• _TEXTAUSZUG_
.....

Vor neun Jahren kam Inácio-Stech an die Carl-Bolle-Grundschule. Dass es eine Brennpunktschule ist, war ihm von vornherein klar. Trotzdem wollte er hier unterrichten – um die Welt ein bisschen besser zu machen.

Jetzt hat er den Salat. Es gibt Stress mit den Schülern, deren Welt er verbessern wollte. Früher habe ihm das Malen geholfen. Aber gemalt hat er seit Monaten nicht. „Ich lebe in einem Albtraum“, heißt es in dem SZ-Bericht.

Und irgendwo hängen wohl oder vielleicht auch die Eltern der Kinder mit drin. „Mein Thema ist schwuler Lehrer und fanatische religiöse Eltern“, sagt der Pädagoge enttäuscht.

.....

• _EXTRAHIERTE DATEN_
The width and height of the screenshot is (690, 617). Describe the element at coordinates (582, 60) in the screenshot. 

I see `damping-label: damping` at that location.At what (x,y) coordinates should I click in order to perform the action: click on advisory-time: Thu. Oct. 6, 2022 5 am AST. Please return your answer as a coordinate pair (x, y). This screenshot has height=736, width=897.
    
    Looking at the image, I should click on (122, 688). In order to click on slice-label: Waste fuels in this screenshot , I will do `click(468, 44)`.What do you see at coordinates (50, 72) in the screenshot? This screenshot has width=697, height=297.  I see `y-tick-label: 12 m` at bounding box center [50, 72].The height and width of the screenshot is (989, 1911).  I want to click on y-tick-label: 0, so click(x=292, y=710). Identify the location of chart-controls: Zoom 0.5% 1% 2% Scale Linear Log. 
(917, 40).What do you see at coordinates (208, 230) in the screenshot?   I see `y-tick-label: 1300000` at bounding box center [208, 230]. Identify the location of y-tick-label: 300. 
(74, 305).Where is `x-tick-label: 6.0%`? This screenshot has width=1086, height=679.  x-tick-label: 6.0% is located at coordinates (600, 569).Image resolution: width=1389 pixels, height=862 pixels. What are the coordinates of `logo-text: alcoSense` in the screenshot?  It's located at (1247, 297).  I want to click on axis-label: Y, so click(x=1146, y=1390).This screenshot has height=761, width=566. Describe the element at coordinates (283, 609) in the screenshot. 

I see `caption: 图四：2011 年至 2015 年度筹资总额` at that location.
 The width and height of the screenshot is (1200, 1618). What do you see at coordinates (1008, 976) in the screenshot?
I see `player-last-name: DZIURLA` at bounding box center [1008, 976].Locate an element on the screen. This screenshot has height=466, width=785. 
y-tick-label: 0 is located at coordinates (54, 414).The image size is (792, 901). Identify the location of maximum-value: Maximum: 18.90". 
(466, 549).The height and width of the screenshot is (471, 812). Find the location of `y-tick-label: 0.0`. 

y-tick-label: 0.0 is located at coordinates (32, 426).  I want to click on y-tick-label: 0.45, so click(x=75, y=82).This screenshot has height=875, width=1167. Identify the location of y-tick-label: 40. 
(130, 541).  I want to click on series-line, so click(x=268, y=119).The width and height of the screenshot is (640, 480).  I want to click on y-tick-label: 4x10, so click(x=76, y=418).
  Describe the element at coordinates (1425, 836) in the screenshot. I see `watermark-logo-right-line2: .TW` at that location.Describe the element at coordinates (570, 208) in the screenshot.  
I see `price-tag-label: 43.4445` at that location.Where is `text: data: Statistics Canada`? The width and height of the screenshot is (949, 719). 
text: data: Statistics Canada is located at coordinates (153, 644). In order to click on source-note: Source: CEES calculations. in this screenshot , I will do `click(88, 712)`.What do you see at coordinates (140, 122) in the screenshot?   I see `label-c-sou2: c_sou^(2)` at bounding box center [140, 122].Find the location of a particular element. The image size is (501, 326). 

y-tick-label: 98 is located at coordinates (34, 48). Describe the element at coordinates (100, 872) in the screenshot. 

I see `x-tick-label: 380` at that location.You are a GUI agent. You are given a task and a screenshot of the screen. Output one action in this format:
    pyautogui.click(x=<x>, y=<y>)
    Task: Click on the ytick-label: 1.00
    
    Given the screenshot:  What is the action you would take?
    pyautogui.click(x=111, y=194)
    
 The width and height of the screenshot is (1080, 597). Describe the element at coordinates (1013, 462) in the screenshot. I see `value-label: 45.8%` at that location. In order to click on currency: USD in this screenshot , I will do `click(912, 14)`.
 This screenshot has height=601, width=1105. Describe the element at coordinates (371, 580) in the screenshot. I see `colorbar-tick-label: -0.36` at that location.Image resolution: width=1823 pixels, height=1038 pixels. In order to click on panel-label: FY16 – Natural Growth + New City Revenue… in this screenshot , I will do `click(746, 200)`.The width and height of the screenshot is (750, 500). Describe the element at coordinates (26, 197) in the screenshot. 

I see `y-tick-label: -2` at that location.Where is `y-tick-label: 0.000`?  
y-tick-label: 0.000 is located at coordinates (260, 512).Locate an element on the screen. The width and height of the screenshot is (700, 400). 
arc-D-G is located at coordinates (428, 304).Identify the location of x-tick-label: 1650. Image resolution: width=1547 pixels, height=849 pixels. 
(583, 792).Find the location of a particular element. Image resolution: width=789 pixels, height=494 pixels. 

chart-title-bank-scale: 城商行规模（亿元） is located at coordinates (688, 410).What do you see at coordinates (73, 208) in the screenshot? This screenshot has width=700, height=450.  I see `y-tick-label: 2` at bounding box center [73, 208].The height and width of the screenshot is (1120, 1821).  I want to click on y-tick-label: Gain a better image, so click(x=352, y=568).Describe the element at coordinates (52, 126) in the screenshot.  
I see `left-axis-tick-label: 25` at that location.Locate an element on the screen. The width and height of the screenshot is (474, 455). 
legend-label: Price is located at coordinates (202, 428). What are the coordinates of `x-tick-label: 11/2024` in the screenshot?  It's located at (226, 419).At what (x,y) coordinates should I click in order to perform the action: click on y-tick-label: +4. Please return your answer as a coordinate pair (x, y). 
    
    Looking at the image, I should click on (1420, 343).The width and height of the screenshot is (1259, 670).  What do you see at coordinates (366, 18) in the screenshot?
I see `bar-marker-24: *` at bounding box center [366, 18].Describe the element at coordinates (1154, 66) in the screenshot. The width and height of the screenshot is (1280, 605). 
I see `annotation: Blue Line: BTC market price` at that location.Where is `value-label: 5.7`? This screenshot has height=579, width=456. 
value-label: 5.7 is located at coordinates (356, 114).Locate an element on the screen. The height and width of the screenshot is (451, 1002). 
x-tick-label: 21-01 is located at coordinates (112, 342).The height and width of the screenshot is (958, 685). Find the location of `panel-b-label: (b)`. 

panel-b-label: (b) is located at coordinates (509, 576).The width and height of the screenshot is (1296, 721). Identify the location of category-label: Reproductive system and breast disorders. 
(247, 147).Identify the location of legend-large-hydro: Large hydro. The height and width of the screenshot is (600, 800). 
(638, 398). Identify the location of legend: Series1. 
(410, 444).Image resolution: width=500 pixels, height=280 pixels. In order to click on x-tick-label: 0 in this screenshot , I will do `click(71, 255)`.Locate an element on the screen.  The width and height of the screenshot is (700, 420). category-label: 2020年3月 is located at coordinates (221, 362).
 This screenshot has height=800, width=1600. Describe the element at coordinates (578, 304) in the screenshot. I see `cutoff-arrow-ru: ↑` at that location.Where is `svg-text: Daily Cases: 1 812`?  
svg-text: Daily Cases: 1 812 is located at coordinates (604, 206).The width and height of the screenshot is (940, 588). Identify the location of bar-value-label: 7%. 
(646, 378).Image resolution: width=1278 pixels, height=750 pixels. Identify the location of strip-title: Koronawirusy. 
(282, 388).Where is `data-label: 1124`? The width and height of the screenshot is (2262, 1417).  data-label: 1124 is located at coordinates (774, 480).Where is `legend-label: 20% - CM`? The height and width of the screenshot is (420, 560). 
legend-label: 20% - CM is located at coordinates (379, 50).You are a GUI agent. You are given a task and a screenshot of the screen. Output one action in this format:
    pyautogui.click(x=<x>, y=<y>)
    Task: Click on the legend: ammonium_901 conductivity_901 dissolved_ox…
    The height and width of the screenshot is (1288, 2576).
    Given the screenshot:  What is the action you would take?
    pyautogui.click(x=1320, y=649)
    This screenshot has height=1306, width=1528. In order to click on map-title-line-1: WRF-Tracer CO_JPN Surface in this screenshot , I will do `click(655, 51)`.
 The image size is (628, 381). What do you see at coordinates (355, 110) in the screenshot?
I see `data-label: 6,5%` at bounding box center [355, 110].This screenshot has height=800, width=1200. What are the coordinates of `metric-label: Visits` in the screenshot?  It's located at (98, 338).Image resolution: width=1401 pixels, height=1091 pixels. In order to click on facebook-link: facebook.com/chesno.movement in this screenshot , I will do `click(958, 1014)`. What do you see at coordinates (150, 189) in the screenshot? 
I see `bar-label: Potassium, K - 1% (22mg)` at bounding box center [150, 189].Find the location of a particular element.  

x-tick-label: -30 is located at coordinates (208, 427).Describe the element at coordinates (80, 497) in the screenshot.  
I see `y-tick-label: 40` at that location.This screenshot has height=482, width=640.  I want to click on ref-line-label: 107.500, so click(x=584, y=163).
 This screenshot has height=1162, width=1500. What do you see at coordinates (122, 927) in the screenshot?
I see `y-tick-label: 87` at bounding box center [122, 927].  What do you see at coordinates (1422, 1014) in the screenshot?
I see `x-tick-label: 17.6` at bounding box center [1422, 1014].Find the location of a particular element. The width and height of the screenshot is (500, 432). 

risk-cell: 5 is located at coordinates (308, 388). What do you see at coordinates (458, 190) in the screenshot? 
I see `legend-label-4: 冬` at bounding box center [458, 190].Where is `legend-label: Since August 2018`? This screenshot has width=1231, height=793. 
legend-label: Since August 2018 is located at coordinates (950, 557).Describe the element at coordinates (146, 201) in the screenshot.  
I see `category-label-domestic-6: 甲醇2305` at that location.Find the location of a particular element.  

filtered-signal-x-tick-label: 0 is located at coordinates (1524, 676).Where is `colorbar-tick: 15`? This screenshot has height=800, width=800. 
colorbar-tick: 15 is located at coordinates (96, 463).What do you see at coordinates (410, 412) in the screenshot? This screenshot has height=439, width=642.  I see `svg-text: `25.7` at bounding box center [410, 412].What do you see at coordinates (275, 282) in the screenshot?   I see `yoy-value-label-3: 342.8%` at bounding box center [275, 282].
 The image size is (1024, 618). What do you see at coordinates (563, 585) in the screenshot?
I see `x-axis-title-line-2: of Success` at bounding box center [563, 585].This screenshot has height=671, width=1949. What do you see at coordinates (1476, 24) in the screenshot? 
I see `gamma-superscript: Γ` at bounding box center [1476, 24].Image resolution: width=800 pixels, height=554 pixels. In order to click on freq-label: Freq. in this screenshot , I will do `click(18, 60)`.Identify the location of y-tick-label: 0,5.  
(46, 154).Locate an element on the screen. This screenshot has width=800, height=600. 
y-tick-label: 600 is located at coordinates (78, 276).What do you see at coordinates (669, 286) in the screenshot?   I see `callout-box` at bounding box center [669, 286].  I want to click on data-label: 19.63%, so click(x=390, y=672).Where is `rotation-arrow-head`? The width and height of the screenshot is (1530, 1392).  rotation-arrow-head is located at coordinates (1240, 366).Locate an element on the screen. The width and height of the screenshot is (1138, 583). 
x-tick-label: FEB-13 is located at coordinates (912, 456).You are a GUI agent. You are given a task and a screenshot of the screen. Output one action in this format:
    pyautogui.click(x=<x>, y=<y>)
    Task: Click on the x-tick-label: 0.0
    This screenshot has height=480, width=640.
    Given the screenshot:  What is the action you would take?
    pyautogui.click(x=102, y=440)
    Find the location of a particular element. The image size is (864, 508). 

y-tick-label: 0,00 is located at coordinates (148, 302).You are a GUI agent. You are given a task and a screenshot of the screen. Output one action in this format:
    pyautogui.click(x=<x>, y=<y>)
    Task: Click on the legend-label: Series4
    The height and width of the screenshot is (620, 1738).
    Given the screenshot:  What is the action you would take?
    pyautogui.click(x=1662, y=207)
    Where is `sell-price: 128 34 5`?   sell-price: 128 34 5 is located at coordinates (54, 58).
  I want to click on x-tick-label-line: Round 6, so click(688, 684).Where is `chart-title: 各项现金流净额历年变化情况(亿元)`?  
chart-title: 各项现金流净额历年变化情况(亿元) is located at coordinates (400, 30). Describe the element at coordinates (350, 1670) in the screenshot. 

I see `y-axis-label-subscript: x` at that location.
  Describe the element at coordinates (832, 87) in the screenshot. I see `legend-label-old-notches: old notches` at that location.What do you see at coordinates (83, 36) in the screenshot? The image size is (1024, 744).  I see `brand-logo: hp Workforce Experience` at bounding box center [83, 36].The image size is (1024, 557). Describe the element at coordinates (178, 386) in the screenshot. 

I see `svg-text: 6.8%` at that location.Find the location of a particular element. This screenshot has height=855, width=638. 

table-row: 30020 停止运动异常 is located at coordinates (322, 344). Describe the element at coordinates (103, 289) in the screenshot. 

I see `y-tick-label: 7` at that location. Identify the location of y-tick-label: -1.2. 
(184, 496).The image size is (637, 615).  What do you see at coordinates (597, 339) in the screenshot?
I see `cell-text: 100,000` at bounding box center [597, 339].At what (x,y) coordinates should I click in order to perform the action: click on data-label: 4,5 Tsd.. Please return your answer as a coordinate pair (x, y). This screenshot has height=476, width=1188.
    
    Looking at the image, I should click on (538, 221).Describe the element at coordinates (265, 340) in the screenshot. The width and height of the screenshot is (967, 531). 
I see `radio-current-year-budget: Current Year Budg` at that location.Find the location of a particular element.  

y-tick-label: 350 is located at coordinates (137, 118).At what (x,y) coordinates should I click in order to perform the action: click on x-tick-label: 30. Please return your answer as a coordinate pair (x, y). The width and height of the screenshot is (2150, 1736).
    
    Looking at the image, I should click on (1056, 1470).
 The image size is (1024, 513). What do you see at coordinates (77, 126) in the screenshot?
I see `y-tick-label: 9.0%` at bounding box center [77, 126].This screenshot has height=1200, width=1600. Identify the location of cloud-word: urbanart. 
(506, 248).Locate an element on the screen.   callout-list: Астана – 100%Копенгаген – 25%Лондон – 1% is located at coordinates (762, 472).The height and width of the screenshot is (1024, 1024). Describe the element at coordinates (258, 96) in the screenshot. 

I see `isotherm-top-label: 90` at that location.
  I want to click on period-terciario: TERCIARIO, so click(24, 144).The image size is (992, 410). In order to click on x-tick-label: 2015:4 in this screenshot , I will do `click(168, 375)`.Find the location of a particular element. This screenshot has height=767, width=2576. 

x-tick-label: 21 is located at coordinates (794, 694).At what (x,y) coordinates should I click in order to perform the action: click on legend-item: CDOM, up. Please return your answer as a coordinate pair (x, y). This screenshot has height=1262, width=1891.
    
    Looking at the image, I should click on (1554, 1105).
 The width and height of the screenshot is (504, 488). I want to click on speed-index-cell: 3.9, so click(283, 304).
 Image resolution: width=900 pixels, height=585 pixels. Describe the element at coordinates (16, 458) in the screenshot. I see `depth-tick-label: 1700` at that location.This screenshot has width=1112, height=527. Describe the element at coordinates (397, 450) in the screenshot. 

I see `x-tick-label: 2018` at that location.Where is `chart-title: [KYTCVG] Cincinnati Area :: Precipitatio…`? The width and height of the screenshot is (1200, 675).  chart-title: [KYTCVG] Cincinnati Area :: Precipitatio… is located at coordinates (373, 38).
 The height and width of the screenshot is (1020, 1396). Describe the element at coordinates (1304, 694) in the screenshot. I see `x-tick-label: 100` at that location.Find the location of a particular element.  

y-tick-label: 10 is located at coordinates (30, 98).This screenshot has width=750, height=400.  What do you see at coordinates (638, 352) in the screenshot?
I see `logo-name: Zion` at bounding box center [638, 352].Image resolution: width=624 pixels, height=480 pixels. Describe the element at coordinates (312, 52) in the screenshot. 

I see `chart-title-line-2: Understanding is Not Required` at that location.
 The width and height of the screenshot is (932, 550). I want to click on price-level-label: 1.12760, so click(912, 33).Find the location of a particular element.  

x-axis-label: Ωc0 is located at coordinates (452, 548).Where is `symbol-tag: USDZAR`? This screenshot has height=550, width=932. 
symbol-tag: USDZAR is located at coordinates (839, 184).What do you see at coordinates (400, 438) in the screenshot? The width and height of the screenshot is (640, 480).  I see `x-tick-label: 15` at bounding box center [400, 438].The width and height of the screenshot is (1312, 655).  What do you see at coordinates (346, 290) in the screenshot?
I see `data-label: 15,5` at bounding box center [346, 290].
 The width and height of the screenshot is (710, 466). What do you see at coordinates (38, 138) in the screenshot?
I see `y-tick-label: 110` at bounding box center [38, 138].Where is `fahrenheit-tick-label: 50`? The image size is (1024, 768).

.....

• _AUFGABEN_
1. Übersetze den Satz „Trotzdem wollte er hier unterrichten – um die Welt ein bisschen besser zu machen.“ aus dem Textauszug ins Englische.
2. Ändere im Textauszug alles von „Vor neun Jahren“ bis hinunter zu „in dem SZ-Bericht.“, indem du „Brennpunktschule“ durch „Problemschule“ ersetzt.
3. Was hat Inácio-Stech laut dem Textauszug früher geholfen?

• _LÖSUNGEN_
1. Nevertheless, he wanted to teach here – to make the world a little better.

2.
Vor neun Jahren kam Inácio-Stech an die Carl-Bolle-Grundschule. Dass es eine Problemschule ist, war ihm von vornherein klar. Trotzdem wollte er hier unterrichten – um die Welt ein bisschen besser zu machen.

Jetzt hat er den Salat. Es gibt Stress mit den Schülern, deren Welt er verbessern wollte. Früher habe ihm das Malen geholfen. Aber gemalt hat er seit Monaten nicht. „Ich lebe in einem Albtraum“, heißt es in dem SZ-Bericht.

3. Das Malen.